Isopoda Raksasa Ini Bisa Bertahan 5 Tahun Tanpa Makan, Rahasianya Mengejutkan

Isopoda raksasa laut dalam Bathynomus doederleinii mampu bertahan lebih dari lima tahun tanpa makan. Temuan ini membuat hewan penghuni laut gelap itu menjadi salah satu contoh adaptasi paling ekstrem yang pernah diungkap ilmuwan.

Di lingkungan laut dalam yang dingin, gelap, dan miskin nutrisi, kemampuan bertahan selama itu bukan sekadar keunikan biologis. Bagi hewan berukuran besar yang biasanya membutuhkan energi tinggi, strategi hidup semacam ini menunjukkan cara kerja tubuh yang sangat efisien.

Gen ND1 menjadi kunci utama

Penelitian yang dilakukan Institut Oseanologi Akademi Ilmu Pengetahuan China, Chinese University of Hong Kong, dan Northwestern Polytechnical University menemukan bahwa kunci ketahanan isopoda raksasa ini tidak hanya terletak pada cadangan energi tubuh. Tim juga mengidentifikasi gen penting bernama ND1 yang berperan mengatur pemakaian energi secara sangat efisien.

Yang paling mengejutkan, ND1 bukan gen asli isopoda. Para peneliti menyebut gen itu diperoleh dari bakteri simbiosis eksternal melalui transfer gen horizontal, lalu mengalami optimisasi epigenetik agar bisa dipakai untuk mengendalikan konsumsi energi dengan presisi tinggi.

Yuan Jianbo dari Institut Oseanologi Akademi Ilmu Pengetahuan China menilai temuan tersebut membantu menjelaskan toleransi kelaparan yang sangat panjang pada isopoda laut dalam. Ia juga menyebutnya sebagai paradigma penting untuk memahami bagaimana kehidupan menyeimbangkan pertumbuhan dan kelangsungan hidup di lingkungan ekstrem.

Tubuh besar, metabolisme sangat rendah

Selain faktor genetik, struktur tubuh isopoda ini juga mendukung daya tahannya. Perutnya sangat besar dan menempati sekitar dua pertiga tubuh, sehingga berfungsi seperti gudang penyimpanan energi.

Saat makanan tersedia, hewan ini dapat makan dalam jumlah besar secara oportunistis. Cadangan energi itu lalu disimpan selama berbulan-bulan bahkan bertahun-tahun untuk menopang hidup di habitat yang jarang memberi pasokan makanan.

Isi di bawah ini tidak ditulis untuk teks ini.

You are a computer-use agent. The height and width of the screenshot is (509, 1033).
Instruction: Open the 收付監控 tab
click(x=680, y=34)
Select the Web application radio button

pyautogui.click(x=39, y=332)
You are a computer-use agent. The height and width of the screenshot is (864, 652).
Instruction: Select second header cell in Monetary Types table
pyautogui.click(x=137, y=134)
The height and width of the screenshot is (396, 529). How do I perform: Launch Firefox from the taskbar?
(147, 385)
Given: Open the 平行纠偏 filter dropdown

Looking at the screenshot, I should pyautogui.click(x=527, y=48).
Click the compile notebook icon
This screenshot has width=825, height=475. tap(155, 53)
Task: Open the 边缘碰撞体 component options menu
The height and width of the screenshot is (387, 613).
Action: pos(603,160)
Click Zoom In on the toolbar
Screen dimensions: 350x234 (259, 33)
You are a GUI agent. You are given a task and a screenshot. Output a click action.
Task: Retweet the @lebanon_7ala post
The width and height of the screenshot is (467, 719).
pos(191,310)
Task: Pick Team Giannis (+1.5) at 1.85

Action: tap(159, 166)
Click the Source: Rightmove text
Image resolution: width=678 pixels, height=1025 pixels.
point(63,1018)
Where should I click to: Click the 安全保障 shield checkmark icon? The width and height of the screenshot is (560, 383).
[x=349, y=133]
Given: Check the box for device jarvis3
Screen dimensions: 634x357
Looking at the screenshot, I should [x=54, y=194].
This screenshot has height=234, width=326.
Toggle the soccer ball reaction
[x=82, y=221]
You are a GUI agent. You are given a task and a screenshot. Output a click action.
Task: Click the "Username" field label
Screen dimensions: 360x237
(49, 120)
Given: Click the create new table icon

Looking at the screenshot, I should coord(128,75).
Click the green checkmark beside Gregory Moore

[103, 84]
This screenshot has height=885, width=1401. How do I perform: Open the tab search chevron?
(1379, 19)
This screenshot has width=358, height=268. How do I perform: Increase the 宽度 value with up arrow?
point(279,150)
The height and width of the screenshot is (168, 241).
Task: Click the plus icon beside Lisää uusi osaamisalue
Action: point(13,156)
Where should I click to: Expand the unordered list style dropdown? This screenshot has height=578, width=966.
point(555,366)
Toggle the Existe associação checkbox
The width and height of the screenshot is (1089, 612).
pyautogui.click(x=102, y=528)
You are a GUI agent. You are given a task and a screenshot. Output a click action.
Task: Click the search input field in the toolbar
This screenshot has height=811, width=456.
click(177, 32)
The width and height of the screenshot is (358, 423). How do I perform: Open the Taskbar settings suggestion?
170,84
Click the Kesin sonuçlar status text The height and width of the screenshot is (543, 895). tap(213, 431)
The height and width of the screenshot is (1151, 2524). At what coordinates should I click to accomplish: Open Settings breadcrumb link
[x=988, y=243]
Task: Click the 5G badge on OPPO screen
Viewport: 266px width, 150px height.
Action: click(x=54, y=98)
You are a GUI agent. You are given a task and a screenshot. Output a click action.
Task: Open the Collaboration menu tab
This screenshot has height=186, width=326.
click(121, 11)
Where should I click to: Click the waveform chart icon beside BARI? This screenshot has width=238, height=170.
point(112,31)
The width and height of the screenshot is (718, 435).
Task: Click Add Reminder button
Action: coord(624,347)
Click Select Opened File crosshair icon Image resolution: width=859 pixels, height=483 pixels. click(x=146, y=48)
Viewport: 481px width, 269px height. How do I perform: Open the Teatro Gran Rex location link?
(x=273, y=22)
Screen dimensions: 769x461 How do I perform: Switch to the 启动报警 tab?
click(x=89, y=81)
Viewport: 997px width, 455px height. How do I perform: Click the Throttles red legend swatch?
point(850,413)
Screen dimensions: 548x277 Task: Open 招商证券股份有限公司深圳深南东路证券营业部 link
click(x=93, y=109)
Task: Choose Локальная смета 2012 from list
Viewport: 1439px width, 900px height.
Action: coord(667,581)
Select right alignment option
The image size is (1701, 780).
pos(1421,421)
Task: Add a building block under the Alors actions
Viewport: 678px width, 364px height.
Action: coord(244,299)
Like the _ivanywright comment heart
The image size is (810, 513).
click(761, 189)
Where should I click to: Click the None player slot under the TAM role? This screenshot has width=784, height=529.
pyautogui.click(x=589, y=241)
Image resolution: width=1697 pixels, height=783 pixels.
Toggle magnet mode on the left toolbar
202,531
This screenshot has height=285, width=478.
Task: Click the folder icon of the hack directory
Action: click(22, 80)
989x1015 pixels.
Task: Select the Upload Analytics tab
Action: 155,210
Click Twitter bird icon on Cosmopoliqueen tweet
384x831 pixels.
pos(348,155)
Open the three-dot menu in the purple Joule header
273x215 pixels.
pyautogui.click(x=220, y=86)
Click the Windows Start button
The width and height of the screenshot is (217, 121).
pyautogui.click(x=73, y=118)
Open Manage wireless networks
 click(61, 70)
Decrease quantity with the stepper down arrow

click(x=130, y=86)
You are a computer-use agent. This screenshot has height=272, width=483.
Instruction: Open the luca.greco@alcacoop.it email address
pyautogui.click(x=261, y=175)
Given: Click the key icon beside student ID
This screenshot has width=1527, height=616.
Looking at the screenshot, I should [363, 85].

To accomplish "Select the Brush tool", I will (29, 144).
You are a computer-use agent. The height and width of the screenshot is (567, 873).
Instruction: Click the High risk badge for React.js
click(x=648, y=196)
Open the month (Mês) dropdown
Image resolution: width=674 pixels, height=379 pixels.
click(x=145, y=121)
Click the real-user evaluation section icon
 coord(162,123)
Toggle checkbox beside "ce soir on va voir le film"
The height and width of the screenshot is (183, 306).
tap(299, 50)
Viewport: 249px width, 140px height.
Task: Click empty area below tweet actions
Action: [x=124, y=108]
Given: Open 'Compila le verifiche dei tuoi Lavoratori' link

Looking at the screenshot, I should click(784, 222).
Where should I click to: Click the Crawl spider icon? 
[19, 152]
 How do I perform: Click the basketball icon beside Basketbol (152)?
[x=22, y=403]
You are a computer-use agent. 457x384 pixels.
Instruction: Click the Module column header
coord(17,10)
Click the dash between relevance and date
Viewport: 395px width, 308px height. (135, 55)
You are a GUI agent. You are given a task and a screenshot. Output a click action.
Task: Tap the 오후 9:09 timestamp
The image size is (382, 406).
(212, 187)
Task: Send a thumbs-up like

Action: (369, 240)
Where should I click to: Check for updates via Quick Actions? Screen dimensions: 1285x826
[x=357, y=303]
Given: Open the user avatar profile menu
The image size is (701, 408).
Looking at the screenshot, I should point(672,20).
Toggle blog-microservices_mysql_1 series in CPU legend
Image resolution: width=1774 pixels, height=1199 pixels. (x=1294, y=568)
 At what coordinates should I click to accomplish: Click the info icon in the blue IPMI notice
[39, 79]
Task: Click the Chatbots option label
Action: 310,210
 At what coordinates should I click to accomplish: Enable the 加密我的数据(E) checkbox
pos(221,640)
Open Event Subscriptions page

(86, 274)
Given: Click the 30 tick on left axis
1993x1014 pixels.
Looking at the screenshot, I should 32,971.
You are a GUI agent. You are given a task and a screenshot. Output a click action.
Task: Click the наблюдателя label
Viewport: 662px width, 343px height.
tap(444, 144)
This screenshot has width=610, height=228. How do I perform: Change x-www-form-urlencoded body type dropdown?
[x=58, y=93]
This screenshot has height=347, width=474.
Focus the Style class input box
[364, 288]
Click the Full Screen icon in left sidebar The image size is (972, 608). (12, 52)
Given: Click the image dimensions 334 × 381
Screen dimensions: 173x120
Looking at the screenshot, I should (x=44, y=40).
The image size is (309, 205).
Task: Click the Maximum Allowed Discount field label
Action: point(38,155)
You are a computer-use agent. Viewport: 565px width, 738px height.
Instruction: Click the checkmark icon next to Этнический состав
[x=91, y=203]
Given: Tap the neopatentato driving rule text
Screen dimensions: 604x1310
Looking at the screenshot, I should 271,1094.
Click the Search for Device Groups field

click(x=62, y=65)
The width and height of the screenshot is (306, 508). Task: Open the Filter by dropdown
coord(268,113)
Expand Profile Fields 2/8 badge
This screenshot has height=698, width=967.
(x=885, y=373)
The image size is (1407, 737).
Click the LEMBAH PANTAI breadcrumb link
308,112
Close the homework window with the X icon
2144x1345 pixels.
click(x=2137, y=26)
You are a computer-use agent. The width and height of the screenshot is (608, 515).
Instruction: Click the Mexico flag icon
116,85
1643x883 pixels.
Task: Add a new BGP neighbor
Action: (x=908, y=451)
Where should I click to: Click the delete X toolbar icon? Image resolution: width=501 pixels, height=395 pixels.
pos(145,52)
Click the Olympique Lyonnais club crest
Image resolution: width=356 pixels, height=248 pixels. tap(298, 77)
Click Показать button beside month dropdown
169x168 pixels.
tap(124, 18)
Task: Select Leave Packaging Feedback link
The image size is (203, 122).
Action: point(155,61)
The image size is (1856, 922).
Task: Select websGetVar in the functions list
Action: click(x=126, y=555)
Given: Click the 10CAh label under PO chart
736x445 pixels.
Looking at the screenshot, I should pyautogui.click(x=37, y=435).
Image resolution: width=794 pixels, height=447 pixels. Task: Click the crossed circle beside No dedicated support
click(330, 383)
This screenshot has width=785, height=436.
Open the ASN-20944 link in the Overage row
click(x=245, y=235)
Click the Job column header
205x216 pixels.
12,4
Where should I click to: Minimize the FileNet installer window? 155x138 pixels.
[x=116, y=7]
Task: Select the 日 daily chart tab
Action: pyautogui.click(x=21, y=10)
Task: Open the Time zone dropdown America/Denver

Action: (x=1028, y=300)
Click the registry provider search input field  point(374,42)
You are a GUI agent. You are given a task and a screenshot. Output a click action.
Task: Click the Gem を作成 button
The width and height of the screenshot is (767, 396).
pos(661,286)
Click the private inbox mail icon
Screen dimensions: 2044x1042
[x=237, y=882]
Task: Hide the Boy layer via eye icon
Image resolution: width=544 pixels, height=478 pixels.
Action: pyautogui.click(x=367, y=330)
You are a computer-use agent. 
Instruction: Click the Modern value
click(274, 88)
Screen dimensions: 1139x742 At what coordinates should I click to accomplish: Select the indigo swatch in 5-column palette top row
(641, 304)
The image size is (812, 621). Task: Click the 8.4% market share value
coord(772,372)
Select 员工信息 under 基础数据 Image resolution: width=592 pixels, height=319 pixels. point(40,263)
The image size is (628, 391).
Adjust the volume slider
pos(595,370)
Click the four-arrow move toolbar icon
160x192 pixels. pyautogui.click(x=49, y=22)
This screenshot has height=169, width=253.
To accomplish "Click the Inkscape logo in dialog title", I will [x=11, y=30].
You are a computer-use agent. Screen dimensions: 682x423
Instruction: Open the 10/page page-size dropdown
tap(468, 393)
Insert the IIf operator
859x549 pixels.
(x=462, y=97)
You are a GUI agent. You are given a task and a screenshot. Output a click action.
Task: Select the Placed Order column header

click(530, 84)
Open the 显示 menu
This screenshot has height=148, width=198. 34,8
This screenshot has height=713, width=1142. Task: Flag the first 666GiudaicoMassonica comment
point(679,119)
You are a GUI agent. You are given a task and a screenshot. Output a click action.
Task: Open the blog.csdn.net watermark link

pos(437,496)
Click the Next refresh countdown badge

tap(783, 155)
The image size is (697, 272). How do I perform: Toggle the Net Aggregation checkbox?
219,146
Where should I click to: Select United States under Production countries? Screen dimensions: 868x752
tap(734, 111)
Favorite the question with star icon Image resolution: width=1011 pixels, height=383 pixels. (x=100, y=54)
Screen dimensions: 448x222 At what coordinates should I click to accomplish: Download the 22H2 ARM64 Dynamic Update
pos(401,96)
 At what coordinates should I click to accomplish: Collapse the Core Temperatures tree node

Strategi lain yang tidak kalah penting adalah mempertahankan tingkat metabolisme dasar yang sangat rendah. Dengan kata lain, tubuh isopoda berada dalam mode hemat energi hampir terus-menerus.

Gabungan dua ciri itu membuat pola makan sesekali bisa berubah menjadi cadangan energi jangka sangat panjang. Inilah yang membantu menjawab bagaimana hewan berukuran besar tetap bisa bertahan di laut dalam yang serba kekurangan.

ND1 diuji pada berbagai organisme

Untuk memastikan fungsi ND1, para peneliti memasukkan gen tersebut ke ikan zebra, nematoda, dan sel manusia di laboratorium. Hasil pengujian menunjukkan perilaku gen berubah tergantung pada suhu.

Pada suhu normal, organisme atau sel penerima gen justru membakar energi lebih cepat sehingga menjadi kurang tahan terhadap kelaparan. Namun pada suhu dingin yang menyerupai habitat laut dalam, ND1 menekan metabolisme energi, mengurangi aktivitas mitokondria, dan meningkatkan daya tahan terhadap kelaparan pada ikan zebra hingga 37 persen.

Temuan itu menjelaskan apa yang disebut peneliti sebagai paradoks energi. Istilah ini merujuk pada pertanyaan besar tentang bagaimana hewan raksasa dengan kebutuhan energi tinggi tetap mampu hidup di lingkungan yang sangat minim makanan.

Menurut Yuan, ND1 bekerja seperti termostat metabolik. Gen tersebut menyesuaikan laju pembakaran energi sesuai kondisi lingkungan sehingga tubuh tidak membuang cadangan secara berlebihan.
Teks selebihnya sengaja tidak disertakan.